- **Task to complete**: The lines to be copied are those below that contain "computer".

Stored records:
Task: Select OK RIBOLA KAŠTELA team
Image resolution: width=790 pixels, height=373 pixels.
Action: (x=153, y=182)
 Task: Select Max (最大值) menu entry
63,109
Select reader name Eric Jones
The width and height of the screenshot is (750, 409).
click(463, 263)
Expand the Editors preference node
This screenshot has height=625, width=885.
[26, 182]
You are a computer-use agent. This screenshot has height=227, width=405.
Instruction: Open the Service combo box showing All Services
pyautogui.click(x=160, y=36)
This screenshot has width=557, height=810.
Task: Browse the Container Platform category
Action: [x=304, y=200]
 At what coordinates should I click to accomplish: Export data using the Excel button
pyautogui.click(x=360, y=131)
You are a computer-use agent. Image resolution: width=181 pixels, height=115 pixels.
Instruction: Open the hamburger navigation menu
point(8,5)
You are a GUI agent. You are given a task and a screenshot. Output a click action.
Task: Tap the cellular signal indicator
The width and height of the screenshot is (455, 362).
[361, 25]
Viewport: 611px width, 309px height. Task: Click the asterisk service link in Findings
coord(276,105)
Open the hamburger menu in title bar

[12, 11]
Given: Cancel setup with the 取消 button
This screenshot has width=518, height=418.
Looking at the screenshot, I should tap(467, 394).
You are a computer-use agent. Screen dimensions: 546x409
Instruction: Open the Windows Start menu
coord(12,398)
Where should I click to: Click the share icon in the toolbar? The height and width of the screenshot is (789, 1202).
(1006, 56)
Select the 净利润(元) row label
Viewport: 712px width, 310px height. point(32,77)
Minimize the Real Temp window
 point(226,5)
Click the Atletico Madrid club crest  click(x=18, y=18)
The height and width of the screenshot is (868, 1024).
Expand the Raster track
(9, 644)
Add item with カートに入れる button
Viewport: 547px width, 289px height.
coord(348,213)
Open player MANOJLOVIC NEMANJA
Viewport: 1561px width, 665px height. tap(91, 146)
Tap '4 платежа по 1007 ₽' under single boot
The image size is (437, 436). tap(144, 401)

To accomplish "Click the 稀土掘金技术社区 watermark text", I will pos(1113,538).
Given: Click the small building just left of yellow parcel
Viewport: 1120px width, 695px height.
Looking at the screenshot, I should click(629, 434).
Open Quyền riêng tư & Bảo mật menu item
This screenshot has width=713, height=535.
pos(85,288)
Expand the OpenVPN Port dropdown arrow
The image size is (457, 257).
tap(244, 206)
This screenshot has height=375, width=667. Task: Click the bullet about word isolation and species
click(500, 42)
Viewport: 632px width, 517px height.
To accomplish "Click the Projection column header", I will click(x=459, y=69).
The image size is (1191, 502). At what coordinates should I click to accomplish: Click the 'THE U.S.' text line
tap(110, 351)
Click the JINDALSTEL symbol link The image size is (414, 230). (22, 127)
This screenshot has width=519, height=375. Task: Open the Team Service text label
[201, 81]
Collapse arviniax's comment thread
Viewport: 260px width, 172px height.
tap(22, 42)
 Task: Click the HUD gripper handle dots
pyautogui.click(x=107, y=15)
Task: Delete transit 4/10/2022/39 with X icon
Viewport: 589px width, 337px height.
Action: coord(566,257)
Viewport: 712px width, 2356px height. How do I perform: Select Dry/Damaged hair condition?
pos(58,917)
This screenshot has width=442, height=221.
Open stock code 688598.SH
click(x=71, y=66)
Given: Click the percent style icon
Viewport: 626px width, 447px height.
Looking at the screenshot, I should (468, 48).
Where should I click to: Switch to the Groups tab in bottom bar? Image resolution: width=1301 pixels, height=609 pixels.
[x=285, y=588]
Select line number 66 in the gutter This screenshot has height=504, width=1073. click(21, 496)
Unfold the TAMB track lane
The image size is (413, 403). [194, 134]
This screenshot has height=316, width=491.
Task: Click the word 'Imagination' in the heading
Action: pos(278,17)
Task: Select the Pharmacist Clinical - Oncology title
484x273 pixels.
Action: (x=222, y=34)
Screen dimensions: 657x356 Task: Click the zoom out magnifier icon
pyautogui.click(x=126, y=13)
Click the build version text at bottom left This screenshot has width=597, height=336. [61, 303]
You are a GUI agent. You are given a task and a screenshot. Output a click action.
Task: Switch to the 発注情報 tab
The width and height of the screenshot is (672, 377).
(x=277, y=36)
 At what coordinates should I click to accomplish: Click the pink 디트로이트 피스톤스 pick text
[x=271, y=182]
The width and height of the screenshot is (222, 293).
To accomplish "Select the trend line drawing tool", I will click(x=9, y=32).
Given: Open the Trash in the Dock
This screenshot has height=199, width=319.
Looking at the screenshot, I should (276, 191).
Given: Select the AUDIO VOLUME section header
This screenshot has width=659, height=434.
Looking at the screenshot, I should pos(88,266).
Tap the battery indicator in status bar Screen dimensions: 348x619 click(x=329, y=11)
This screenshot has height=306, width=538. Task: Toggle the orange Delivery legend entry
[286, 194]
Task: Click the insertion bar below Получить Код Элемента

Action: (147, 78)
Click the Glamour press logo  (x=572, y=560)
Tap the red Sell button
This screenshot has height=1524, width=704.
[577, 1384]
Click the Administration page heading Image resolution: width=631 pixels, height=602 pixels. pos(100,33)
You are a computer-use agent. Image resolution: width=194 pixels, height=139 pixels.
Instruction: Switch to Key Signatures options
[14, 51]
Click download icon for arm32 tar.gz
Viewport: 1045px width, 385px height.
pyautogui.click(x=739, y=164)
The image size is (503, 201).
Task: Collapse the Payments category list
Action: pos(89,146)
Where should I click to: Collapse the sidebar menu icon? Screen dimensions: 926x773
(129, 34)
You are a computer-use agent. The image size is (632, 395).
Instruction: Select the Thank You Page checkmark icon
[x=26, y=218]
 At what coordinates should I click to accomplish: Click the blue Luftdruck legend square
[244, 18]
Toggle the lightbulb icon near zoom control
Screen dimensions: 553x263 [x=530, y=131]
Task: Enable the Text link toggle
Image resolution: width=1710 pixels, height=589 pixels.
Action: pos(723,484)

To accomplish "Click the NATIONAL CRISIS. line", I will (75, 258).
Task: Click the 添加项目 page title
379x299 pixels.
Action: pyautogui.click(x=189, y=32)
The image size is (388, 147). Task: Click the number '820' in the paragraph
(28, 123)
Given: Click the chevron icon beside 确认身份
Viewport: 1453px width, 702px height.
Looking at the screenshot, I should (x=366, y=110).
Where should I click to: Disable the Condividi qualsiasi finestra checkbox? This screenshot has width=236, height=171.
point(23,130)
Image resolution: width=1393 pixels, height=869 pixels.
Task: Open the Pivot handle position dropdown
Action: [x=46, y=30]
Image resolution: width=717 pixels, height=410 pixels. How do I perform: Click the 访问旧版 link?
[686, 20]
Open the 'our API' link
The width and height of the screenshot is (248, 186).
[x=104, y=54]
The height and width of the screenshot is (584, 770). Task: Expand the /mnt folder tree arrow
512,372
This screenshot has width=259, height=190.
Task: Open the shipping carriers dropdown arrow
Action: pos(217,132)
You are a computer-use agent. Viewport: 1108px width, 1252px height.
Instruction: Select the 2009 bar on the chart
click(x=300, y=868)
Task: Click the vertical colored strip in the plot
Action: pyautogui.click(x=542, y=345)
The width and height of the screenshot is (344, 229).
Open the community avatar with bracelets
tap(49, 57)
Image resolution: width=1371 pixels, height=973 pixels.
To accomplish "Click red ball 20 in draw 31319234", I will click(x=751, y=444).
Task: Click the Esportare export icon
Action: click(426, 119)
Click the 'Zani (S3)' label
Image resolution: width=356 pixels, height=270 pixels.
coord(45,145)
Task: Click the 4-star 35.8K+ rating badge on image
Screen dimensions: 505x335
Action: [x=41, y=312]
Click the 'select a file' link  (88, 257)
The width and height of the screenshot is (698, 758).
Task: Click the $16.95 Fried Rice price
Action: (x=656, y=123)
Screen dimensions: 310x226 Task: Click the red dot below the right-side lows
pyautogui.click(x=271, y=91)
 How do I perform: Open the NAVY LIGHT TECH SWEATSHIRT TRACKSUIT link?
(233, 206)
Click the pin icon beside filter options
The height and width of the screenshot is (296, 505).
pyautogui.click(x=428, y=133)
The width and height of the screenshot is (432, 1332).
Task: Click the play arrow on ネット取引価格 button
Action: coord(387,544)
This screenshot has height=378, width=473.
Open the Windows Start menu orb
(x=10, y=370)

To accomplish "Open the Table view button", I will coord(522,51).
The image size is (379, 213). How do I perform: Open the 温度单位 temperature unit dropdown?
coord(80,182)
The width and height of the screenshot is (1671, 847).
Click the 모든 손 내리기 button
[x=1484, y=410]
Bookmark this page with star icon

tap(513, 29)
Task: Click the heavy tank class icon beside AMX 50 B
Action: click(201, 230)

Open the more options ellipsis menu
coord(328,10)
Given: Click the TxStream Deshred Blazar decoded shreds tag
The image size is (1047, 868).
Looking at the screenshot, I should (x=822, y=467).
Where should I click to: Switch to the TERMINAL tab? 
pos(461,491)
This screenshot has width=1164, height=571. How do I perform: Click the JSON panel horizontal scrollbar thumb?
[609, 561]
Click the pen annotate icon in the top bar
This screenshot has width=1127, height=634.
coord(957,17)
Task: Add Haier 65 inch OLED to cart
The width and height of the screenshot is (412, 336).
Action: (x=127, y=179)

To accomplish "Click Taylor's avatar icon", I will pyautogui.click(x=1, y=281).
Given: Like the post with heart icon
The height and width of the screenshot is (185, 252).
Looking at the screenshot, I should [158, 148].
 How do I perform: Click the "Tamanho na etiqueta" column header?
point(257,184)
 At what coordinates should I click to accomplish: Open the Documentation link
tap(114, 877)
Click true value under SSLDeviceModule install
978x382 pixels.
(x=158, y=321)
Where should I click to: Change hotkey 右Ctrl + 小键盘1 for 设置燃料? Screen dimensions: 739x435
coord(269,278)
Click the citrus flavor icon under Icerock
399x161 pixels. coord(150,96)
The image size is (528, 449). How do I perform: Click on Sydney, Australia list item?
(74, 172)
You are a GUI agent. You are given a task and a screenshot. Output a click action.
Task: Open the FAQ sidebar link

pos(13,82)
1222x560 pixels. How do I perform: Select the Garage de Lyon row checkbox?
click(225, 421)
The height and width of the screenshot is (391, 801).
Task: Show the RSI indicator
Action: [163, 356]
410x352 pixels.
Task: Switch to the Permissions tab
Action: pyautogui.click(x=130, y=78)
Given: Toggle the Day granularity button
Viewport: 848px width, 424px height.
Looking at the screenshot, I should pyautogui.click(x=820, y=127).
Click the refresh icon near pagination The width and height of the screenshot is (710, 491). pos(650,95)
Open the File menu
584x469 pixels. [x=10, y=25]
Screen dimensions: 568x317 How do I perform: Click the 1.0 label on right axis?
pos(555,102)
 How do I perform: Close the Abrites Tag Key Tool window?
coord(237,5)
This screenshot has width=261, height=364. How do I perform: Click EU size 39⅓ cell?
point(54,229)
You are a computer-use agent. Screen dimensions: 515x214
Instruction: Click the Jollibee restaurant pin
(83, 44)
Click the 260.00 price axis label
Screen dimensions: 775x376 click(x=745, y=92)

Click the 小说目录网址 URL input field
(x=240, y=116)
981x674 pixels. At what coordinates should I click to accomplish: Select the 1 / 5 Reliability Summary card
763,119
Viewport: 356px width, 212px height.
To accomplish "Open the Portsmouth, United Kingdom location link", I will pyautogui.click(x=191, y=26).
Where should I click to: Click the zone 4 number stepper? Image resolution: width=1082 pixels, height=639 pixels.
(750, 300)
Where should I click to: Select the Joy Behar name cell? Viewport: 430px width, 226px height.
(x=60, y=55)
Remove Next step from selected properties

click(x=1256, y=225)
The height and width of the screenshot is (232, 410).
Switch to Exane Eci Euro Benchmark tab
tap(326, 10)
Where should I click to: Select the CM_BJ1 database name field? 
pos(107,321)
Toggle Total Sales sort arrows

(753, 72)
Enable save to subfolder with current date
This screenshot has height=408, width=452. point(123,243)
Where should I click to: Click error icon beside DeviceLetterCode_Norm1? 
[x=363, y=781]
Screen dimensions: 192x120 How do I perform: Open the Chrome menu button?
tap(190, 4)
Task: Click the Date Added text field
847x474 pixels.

- **Solution to the exercise**:
You are a computer-use agent. This screenshot has height=227, width=405.
You are a computer-use agent. Image resolution: width=181 pixels, height=115 pixels.
You are a computer-use agent. Screen dimensions: 546x409
You are a computer-use agent. Image resolution: width=194 pixels, height=139 pixels.
You are a computer-use agent. The image size is (632, 395).
You are a computer-use agent. Viewport: 1108px width, 1252px height.
You are a computer-use agent. Screen dimensions: 515x214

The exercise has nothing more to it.